KwaZulu-Natal’s provincial treasury was facing massive pressure as a result of the projected over expenditure at the province’s two largest departments, KwaZulu-Natal finance MEC Belinda Scott said on Thursday.
Scott was speaking while tabling the provincial mid-term budget in Pietermaritzburg and said that while expenditure had to be reigned in, service delivery had to continue.
“The economic environment is uncertain and also unusually difficult. While preparing a budget is always about making choices, a difficult economic environment sharpens and focuses the need to weigh up our priorities in line with the funding available,” she said.
The province’s two largest departments — health and education — were expected to overspend by at least R1.2 billion.
She said the provincial cabinet had directed the two departments to prepare credible cost containment plans that see their projected over-spending for 2016/17 reduced to zero.
The two departments get nearly two thirds of the annual government budget owing to massive workforce.

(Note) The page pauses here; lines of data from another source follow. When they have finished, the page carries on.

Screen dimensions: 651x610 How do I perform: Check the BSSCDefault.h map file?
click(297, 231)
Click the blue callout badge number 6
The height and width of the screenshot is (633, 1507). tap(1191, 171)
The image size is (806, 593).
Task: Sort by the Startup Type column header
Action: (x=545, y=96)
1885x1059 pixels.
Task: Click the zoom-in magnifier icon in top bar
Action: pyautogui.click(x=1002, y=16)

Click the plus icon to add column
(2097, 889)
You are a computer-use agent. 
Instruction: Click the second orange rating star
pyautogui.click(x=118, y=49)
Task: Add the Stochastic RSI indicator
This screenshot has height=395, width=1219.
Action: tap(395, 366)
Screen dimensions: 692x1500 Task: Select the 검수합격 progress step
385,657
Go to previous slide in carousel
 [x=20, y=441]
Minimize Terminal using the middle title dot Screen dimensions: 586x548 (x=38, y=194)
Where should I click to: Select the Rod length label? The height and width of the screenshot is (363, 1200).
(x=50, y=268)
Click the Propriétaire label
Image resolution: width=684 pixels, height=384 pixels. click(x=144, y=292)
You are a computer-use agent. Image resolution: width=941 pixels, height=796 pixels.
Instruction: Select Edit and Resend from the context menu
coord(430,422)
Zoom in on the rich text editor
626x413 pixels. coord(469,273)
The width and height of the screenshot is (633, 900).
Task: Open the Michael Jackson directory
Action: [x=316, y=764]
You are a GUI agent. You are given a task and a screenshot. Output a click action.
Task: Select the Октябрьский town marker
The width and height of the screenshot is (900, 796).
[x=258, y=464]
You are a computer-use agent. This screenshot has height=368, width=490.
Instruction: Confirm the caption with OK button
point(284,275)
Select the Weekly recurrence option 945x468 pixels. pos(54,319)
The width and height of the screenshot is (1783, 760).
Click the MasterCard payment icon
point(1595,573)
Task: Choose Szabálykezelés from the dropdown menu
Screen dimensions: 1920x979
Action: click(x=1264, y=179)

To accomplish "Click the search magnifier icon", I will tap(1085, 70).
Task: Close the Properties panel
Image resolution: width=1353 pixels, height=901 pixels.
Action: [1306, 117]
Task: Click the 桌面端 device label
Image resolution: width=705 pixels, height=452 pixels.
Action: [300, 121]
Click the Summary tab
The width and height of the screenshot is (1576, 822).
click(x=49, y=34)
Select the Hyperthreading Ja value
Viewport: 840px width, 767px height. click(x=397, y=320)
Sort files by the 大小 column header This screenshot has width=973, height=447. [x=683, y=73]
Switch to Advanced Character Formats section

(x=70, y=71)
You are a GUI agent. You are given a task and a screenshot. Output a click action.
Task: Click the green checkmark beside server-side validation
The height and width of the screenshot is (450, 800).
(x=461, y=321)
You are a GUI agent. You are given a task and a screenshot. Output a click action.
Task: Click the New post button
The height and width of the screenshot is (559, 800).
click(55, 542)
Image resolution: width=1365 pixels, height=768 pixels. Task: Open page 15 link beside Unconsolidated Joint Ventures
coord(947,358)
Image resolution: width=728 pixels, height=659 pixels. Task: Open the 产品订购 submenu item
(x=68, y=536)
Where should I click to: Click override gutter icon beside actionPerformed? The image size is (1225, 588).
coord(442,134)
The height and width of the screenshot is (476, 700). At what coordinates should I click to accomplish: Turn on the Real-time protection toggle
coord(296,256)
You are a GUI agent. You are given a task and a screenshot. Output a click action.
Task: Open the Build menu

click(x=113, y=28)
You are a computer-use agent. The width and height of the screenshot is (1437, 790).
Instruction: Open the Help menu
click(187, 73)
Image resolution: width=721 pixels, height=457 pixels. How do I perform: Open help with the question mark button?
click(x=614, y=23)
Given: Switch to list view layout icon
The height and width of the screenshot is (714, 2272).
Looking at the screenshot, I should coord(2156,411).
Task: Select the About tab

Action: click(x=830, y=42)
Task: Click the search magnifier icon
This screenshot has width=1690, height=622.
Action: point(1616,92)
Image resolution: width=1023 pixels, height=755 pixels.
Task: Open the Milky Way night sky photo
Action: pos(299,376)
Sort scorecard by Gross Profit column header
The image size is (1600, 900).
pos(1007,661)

She announced that one of her senior officials will be deployed to the provincial health department in a bid to rein in runaway expenditure.
Herman Conradie will assist in the financial management of the provincial health department which was projecting an over-expenditure of R1.1 billion in the 2015/16 financial year. The provincial education was also expected to overspend by R87.455 million.
“Provincial Treasury is working with these two departments in preparing these cost containment plans. It is essential that this spending pressure be controlled as, without these plans, the provincial fiscus is at risk,” she said.
Part of the plans to curb spending in the province included asking more government departments to make use of the government owned Mayville Conference Centre in Durban.
Vacant posts would be frozen, but those deemed as critical will only filled with the express approval of the Premier and the MEC for Finance.
The various departments would need to cut down on the use of consultants.
“We are in tough economic times, there are no indications that government spending will increase massively next year because there is just not a lot of money around. This calls on all departments and entities to curb on over-expenditure,” said Scott.